Negli anni Settanta il cinema di genere si è a lungo occupato del tema della maternità, esplorandone i lati più oscuri e rimossi: dalla maternità aliena di Alien a quella altrettanto altra e demoniaca di film come Rosemary's Baby o Il presagio. Oggi a raccontare che la maternità e il rapporto con un figlio, per quanto naturale, possono essere non solo percepita ma concretamente vissuta come qualcosa di drammatico e perverso è il cinema indipendente.

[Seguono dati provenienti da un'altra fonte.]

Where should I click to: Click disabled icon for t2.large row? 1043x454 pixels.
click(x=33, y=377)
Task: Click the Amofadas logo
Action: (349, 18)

Frammentato su piani temporali diversi,
E ora parliamo di Kevin racconta una storia di inquietante semplicità. Una donna dà alla luce un figlio, ha difficoltà ad accettarlo e accettare i sacrifici che comporta. Il figlio cresce e le cose si complicano, perché agli inevitabili problemi di rapporto si aggiunge un carattere ambiguo e quasi malvagio. Il figlio cresce ancora e, adolescente, fa strage nel liceo che frequenta. La donna deve vivere con questo dramma addosso. E cercare di capire perché. Dramma durissimo e angosciante, E ora parliamo di Kevin quella domanda, quel perché, li impone senza mezze misure al suo spettatore. Cercando di straziarlo come straziata è la protagonista interpretata da una maestosa Tilda Swinton.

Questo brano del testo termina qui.